The legend also accounts for the geology of Inchnadamph. Clootie, infuriated by the broken promise of marriage summoned meteoric rocks from Chaos to obliterate Inchnadamph and MacLeod's kingdom. It is thought that this legend bears some relationship with the scientific findings that indicate north west Scotland was struck by an object from space around 1.2 billion years ago. Geologists from Aberdeen university described the event; "[a] massive impact would have melted rocks and thrown up an enormous cloud of vapour that scattered material over a large part of the region around Ullapool. The crater was rapidly buried by sandstone which helped to preserve the evidence."
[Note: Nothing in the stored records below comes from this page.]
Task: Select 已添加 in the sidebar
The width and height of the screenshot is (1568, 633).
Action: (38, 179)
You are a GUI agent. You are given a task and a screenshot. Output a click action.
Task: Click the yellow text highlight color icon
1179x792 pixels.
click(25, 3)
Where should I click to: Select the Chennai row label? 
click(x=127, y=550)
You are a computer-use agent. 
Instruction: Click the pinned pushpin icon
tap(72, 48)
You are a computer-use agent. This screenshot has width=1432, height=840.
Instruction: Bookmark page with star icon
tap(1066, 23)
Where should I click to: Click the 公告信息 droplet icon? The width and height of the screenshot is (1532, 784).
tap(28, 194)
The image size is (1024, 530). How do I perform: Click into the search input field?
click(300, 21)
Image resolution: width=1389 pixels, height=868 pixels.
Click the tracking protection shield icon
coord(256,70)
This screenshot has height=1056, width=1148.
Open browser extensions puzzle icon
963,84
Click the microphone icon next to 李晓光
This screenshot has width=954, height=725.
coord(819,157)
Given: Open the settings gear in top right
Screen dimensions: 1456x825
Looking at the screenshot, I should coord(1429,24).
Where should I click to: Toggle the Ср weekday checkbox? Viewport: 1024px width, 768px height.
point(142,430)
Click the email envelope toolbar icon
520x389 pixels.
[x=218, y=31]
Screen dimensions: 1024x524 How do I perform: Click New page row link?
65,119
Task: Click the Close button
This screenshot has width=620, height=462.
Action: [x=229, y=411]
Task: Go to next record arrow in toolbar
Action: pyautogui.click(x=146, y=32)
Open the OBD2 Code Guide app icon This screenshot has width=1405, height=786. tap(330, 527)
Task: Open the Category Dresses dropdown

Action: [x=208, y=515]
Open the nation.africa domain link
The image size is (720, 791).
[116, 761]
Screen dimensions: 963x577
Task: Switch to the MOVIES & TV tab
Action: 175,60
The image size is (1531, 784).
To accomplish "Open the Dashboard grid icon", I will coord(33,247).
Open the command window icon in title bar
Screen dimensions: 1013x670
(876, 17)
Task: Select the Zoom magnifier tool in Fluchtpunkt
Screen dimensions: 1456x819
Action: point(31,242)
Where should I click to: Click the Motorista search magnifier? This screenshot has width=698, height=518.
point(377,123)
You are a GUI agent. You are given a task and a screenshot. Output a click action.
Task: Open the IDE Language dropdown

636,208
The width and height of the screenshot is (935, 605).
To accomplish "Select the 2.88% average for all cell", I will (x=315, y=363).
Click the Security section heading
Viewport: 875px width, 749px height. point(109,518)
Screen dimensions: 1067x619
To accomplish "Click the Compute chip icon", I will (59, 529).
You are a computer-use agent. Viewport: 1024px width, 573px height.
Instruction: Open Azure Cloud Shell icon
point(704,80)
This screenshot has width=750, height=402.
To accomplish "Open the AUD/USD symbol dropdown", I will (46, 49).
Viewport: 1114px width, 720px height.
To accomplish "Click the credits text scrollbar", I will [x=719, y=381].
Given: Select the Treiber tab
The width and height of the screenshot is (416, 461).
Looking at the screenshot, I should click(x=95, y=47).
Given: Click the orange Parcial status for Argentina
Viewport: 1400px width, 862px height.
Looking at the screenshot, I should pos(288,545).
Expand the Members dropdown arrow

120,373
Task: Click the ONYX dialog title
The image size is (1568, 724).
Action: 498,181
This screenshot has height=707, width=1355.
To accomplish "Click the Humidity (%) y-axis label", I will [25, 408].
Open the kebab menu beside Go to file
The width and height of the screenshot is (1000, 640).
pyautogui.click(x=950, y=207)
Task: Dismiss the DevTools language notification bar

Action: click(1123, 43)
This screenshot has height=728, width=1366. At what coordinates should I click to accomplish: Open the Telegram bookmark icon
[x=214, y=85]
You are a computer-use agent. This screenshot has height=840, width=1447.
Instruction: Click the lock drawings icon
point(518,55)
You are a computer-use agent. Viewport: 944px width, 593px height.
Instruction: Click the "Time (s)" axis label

These legends are invoked to offer some mythical explanation for the unique geological and topographical character of Inchnadamph. Another version of the tale of the mermaid of Assynt relates to the creation of the Moine Thrust belt. Some believe Clootie's rage produced a tectonic rumbling from the earths core, resulting in the thrust westwards of the European plate, which is understood by geologists to account for the Moine Thrust belt.